[[ Supplied text, beginning ]]

Dear Young Parent:
You are so fortunate to be raising your child in this wonderfully enlightened age of ADHD awareness and behavior assistance!
I am now age 70 and only found out two years ago through neuropsychiatric testing that in fact I’ve had ADHD all my life! Beginning in first grade, I’ve had a terrible experience with quizzes, tests & exams. My parents always assumed that I had a very lazy mind and just didn’t try hard enough to get above a C average in most of my classes, so after I almost flunked 8th grade, my very intelligent lawyer father placed me in a private boys prep school. I was initially tested by the school’s headmaster, where I was forced to repeat the 8th grade. From then until I graduated from high school, in the same boys school, I was forced to study up to four hours per day after school until I understood all the class material, reading & re-reading the text books with my father testing me each night. I was so mentally exhausted by the time I went to bed, it was hard to fall asleep some nights. I’d rather forget about all those agonizing years. I finally graduated with a C+ average and was admitted to Brigham Young University in Provo, UT, where I finally was free from my father’s heavy authoritarian hand (he died an alcoholic six months before I finished high school). The best years of my single life were at that incredible university.
All through my working life I was always so distracted by everything going on around me that I found it incredibly difficult to focus on the task at hand. My dear wife had a very hard time understanding my affliction as well and again thought I was just being lazy and uncaring. After I was diagnosed, she still thought I was only “pretending”. She had already divorced me after almost 40 years of marriage, partly due to my ADHD problems.

[[ Supplied text, end ]]
[[ Records provided, beginning ]]

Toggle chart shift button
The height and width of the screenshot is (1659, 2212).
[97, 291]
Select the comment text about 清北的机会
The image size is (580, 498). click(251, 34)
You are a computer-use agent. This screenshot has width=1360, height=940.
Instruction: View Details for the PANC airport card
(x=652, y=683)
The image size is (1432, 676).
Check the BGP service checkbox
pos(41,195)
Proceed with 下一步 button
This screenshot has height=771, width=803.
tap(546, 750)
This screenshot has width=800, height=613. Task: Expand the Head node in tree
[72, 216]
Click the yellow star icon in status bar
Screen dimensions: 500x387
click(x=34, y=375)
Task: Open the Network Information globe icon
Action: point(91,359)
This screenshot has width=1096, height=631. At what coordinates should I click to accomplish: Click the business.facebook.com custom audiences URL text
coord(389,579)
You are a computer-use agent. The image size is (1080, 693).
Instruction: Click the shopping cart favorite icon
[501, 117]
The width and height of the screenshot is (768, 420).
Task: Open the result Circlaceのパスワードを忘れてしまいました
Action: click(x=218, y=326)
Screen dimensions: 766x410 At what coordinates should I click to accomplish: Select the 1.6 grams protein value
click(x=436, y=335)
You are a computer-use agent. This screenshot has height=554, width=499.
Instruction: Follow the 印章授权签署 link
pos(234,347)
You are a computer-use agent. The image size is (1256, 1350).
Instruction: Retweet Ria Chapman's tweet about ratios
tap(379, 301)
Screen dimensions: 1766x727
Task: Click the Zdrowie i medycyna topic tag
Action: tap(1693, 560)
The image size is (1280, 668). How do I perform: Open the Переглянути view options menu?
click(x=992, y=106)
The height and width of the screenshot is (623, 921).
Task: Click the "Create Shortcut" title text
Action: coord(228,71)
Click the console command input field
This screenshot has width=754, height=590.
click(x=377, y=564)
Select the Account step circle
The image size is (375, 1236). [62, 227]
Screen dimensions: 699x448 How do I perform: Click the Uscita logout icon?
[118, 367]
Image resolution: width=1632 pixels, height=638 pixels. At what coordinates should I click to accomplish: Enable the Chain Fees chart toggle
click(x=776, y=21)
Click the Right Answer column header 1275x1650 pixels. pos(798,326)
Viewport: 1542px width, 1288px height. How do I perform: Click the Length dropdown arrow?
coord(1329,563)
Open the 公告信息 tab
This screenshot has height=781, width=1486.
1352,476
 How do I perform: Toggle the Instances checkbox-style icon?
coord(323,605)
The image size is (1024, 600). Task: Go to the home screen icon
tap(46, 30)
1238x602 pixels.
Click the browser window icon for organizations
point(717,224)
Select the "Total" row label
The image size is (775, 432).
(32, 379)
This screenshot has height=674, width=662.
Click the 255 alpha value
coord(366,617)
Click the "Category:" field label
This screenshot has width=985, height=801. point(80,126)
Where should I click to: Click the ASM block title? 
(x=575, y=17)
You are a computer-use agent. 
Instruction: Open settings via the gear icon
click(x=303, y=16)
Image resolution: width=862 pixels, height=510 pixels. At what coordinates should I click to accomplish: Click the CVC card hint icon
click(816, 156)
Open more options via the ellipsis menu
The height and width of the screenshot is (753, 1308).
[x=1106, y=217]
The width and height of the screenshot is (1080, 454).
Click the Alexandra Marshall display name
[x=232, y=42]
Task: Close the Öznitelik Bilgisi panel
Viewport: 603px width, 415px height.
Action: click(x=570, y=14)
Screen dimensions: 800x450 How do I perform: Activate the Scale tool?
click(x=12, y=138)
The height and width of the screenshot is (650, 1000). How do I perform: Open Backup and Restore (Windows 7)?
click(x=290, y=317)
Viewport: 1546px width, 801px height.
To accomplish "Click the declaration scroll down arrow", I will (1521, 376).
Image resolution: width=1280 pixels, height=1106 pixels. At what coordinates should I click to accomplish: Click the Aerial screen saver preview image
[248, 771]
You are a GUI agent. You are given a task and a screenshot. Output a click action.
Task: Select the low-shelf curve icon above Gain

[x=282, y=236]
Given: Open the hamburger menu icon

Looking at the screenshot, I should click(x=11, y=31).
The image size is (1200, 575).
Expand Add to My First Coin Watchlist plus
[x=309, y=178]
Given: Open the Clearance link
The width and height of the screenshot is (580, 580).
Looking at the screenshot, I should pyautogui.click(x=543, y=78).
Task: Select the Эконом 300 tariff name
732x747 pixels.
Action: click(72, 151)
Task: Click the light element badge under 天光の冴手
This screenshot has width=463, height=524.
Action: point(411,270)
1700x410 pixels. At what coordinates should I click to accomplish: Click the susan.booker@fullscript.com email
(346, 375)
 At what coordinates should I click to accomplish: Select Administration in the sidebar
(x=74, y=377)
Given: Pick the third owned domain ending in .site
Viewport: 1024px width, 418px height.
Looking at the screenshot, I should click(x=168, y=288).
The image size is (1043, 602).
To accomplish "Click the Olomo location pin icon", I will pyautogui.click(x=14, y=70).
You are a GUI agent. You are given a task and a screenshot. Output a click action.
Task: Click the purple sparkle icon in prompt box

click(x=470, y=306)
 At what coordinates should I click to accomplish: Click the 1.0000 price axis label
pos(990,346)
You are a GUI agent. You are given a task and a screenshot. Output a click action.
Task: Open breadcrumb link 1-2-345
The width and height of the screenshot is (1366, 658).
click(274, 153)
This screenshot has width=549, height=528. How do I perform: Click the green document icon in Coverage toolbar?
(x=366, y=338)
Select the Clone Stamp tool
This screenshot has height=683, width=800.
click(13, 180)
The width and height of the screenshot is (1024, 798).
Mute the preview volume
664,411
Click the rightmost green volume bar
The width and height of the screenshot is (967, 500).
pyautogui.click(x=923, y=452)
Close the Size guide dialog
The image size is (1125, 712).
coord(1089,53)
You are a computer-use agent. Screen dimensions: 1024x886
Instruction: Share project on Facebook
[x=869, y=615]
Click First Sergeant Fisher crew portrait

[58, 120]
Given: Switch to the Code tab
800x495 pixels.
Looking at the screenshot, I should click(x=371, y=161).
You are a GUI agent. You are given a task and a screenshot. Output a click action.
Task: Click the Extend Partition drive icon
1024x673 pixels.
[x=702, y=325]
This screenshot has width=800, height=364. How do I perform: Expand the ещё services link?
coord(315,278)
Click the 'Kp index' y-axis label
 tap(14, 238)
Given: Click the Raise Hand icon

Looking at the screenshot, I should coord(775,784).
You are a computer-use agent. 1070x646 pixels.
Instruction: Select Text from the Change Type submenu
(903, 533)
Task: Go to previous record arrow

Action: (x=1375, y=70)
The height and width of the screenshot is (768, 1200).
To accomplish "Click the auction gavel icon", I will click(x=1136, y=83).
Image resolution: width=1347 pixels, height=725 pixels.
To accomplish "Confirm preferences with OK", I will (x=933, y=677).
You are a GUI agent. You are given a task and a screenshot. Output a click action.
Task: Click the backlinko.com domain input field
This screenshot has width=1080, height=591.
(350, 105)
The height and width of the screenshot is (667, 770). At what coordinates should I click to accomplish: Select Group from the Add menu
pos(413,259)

[[ Records provided, end ]]

Study questions:
1 > In the letter to young parents, which grade was the writer made to repeat after being tested by the prep school's headmaster?
2 > Write the next part of the letter to young parents, picking up after its final sentence.

Task results:
1 > The 8th grade.

2 >
Since I moved away from her and began a new life here in beautiful Prescott, AZ almost two years ago, I have found great peace of mind in volunteering in my church and with three awesome non-profit organizations.
My best advise to you, as a parent, is to NEVER ever give up on your child. Always treat her with great love and respect. Remember, ADHD is a condition of the mind that we really know so little about. Show her that you truly love her and want to understand what’s going on inside your child’s mind and heart. I can tell you from sad experience that the usual study, retain & test patterns DO NOT WORK for someone that has this condition. There are other ways to convey and retain knowledge that the ADHD experts can assist you and your child with. In addition, believe it or not, in many ways ADHD can be a great gift for your child. There are certain career fields where ADHD children excel far above others.
Finally, I would highly recommend that you follow along with the wonderful advise and counsel that you and your child can receive from the ADDitude newsletters and become an active networking participant. And remember that your child may turn out to be one of the 90% of adults who no longer suffer from the effects of ADHD after age 18.
I wish you and your precious “special” child all the best.